5. Policy Proposals for Developmental Thinkers

In this study, ESI is as an integration of several factors that is given as:

(i) Air Quality and Pollution: There is essential to abate CO₂ emissions from various production activities. Hence, it is urged to scientific community to discover a carbon sink which can be absorbed the CO₂ emissions from various activities [51]. It would be imperative to preserve the quality and quantity of natural resources, subsequently it may be helpful to achieve SD [14, 21]. Air quality also would improve as use of electricity in production activities. Thus, it is indispensable to provide the electricity to all community to increase environmental quality.

(ii) Energy Management: Appropriate energy management practices like use of electric power consumption, renewable electricity output from various sources such as natural gas, coal, hydroelectric, nuclear and renewable sources would be effective to increase environmental sustainability [3, 4, 16, 17, 50, 59, 60]. Also, renewable energy practices and clean fuel energy consumption would be useful to increase economic development with sustainable economic growth [33].

(iii) Forest and Bio-diversity: Forrest area is an ecosystem-adaption based technique which can be used to reduce the negative impact of carbon emission on natural resources [61-63]. Forest area mitigates the negative impact of climate change in agricultural production activities. It is also useful to increase the water level in ground and reduce the possibilities of natural disasters such as floods, hurricanes, drought, tornadoes, volcanic eruptions, hailstorms, earthquakes, tsunamis and other natural calamities.

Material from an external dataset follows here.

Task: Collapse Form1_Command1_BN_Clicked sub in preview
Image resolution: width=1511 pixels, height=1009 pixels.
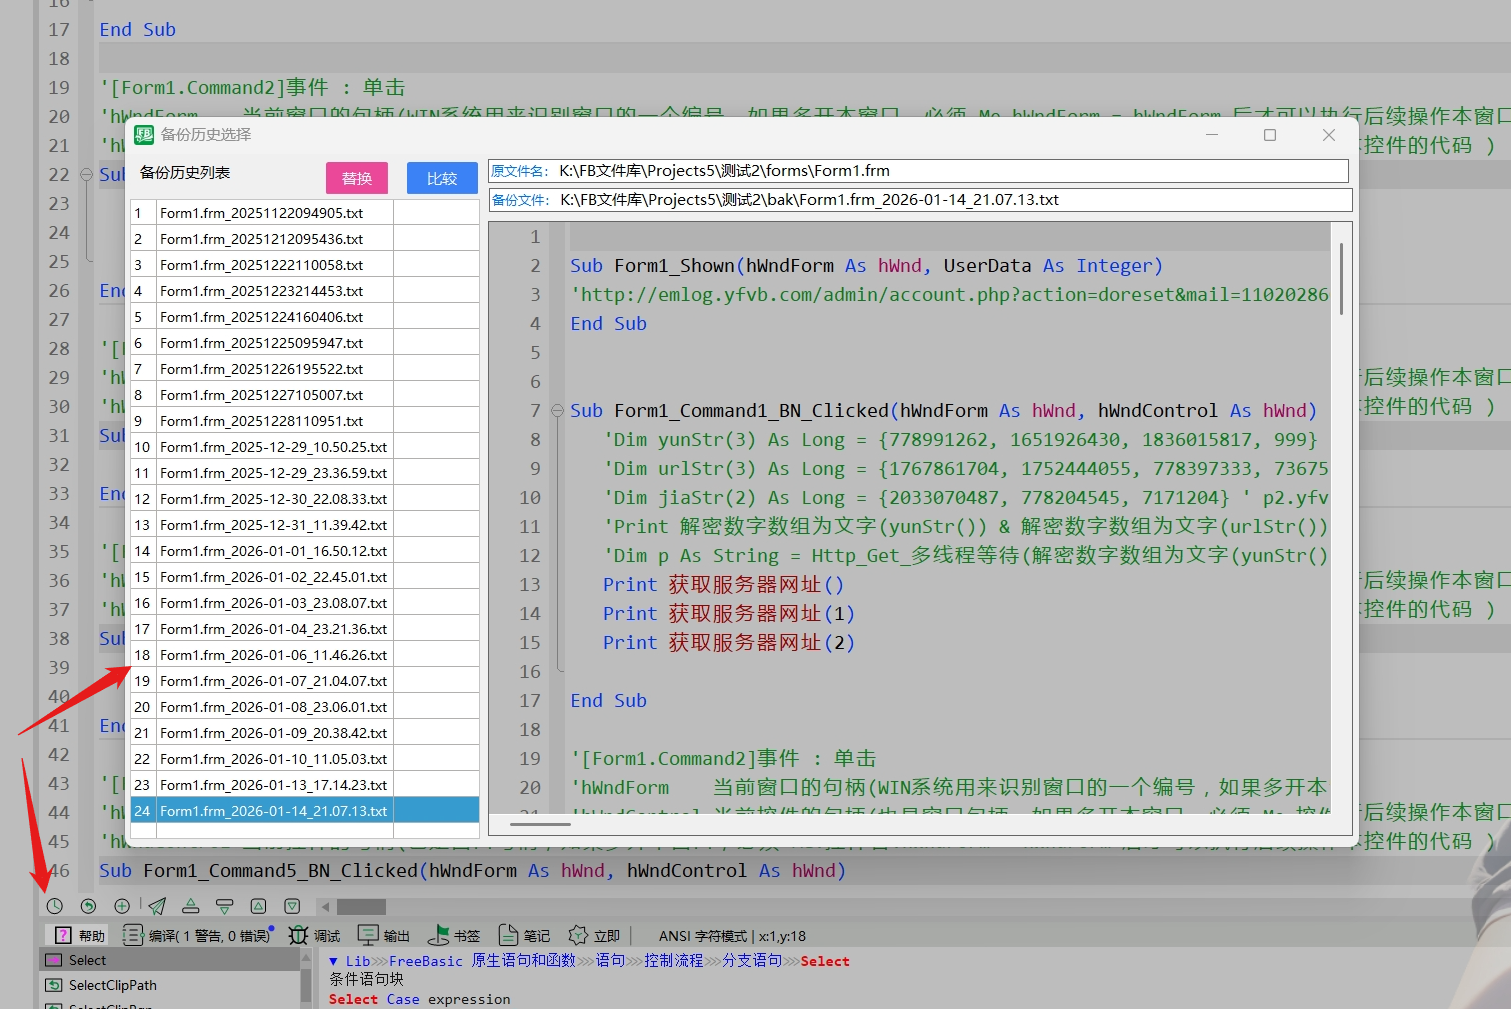Action: (558, 411)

(iv) Human Health and Disaster: There is also essential to maintain human health to control the infant mortality rate through providing better food security and livelihood security. It would be positive to achieve SD. Infant mortality rate can be reduced through providing basic sanitation and better health facilities to rural and urban dweller [3, 64].

(v) Land Use Pattern and Agriculture: Applications of fertilizer and pesticides in farming is a significant contributor of GHGs emissions. Thus, there is requirement to adopt organic farming practices to abate GHGs emissions from agriculture and allied sectors. Then, it would be beneficial to preserve the quality and quantity of natural and ecological resources [4, 14, 24, 65].

(vi) Population Pressures on Ecosystem Services: Natural resources and ecosystem services are diminishing due to over population growth and higher urbanization at global level [4]. Thus, it must be mandatory for policy makers to formulate a policy to control population and urbanization to maintain the balance of population pressure on ecosystem services.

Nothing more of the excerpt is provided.